What is the difference between flashing and cavitation in control valve?

  • Cavitation is a condition in which the internal pressure of the liquid eventually drops below the vapour pressure, leading to the creation of vapor bubbles.
  • After this, the pressure begins to increase above the vapor pressure once again, and during this pressure recovery stage, cavitation occurs and the bubbles burst.
  • Flashing is a situation in liquid flow where the pressure drops below the vapor pressure and stays below it (similar to cavitation). Following that, two phases—liquid and vapor—flow downstream without the bubbles collapsing.
  • Under specific circumstances, two-phase phenomena including cavitation and flashing can be seen in the liquid flow via the control valve.
  • Cavitation and flashing have a common first stage in which the liquid pressure falls below the vapour pressure, resulting in vapour bubbles.
  • This is the same as the well-known phenomenon of boiling. But in control valves, boiling is achieved by a pressure reduction during the throttling operation, not by an increase in temperature.
  • Flashing and cavitation have different second stages from one another. In cavitation, as pressure rises above the vapour pressure, vapour bubbles rapidly burst and produce pressure shocks.
  • At worst, pressure shocks could harm the valve’s mechanical components.
  • Because the downstream pressure is lower than the vapour pressure in flashing conditions, the pressure does not rise above the vapour pressure.
  • The fluid on the valve outlet side is partially vapour and partially liquid because vapour bubbles do not collapse.

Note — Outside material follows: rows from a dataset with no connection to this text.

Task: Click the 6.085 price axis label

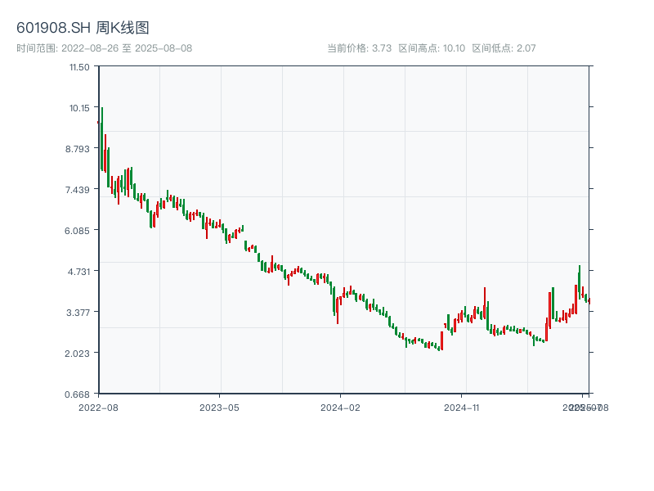Action: point(78,230)
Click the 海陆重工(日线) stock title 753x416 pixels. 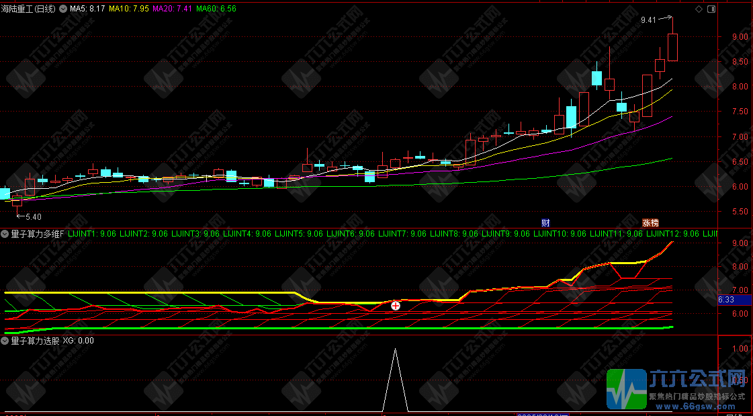coord(28,9)
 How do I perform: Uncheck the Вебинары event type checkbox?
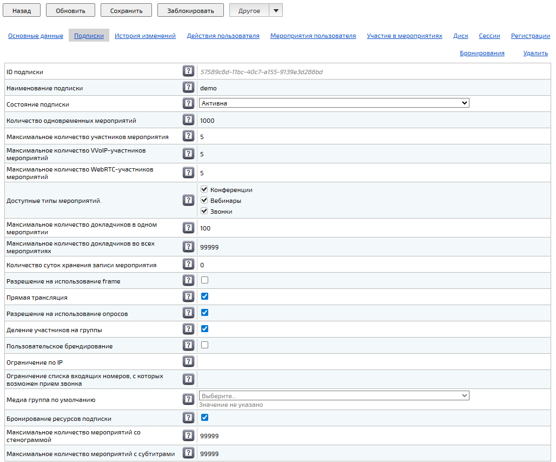coord(204,200)
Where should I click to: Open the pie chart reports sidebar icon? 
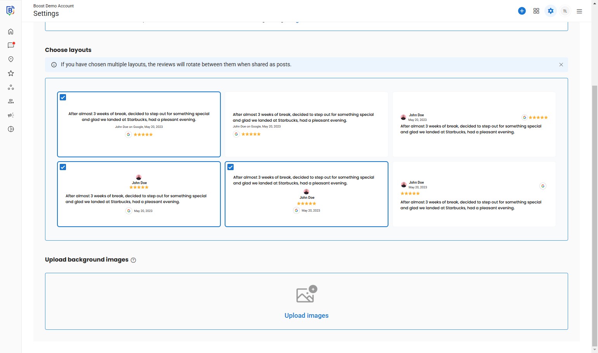11,129
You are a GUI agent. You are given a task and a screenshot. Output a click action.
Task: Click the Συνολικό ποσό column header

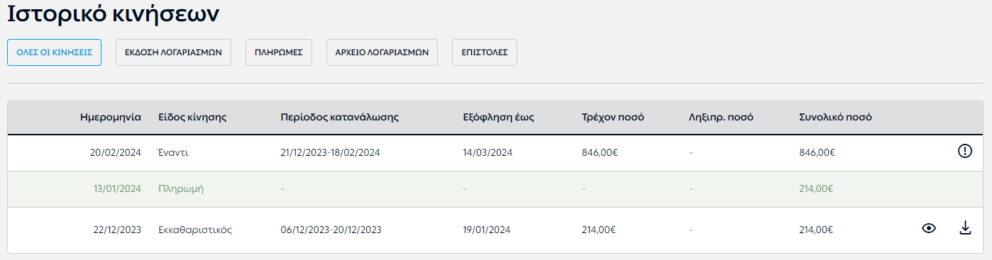tap(835, 118)
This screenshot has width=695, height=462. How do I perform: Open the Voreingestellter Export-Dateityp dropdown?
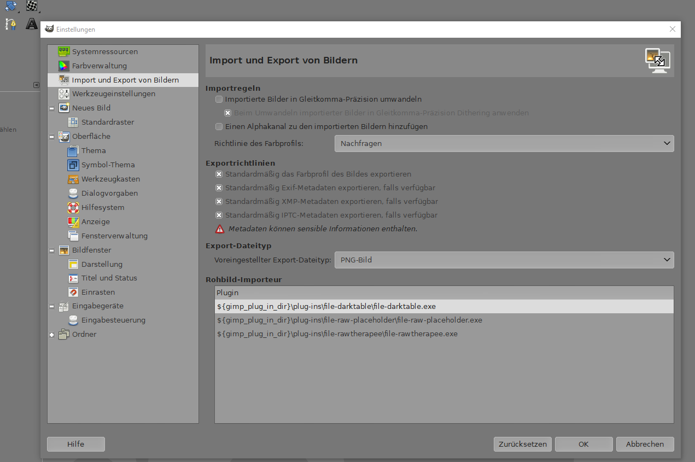[x=504, y=260]
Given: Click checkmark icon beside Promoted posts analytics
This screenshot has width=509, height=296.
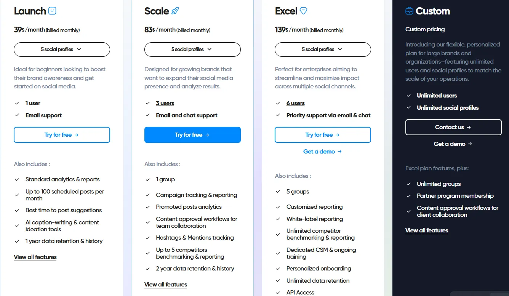Looking at the screenshot, I should [x=148, y=207].
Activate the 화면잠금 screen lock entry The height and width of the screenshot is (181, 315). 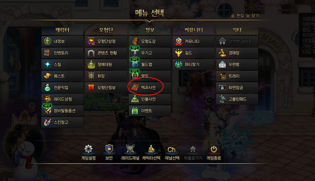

Many factors affect the ability to predict cavitation damage.

  • Because it depends on so many variables, such as pressure drop, flow medium, valve type, and materials, predicting cavitation damage is challenging.
  • Incipient or partial cavitation, which should not be confused with incipient damage, is the beginning of cavitation. However, damage cannot be predicted using the concept of emerging cavitation.
  • To avoid cavitation and lessen noise, all rotary control valves have been equipped with Q-Trim technology. The rotary valve performance is improved by Q-Trim, which is also appropriate for harsh service.

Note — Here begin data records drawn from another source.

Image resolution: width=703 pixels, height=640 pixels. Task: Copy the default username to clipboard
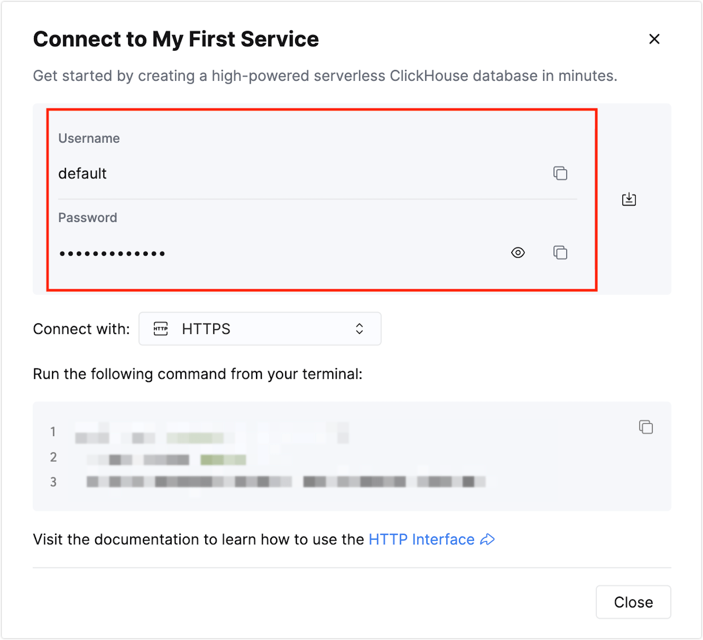coord(560,173)
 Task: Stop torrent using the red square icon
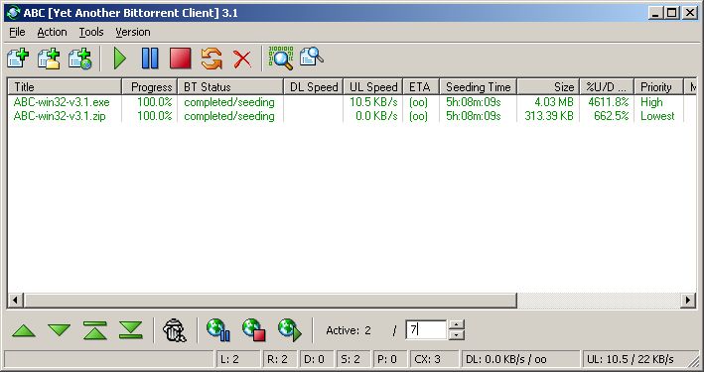click(x=181, y=59)
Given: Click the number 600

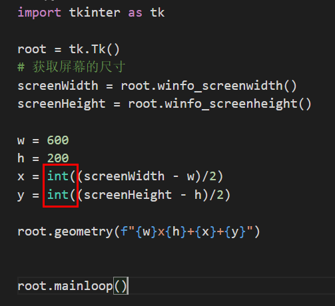Looking at the screenshot, I should 58,140.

Flashing can produce comparable issues as erosion.

  • Due to its high output velocity, flashing flow may result in issues similar to erosion.
  • Flashing, in contrast to cavitation, cannot be avoided through valve selection because it is solely a product of process circumstances.
  • Q valves are therefore rarely used in flashing services. An affordable alternative to using line-size globe valves is Standard Finetrol in the flow-to-close direction.
  • Case-hardened trim and seat ensure that the valve can withstand even intense flashing conditions; Finetrol has been successfully used for flashing applications.
  • In the middle of the pipe, the streamlining plug and seat direct the flow, and an expander after the valve ensures there is adequate room for two-phase flow.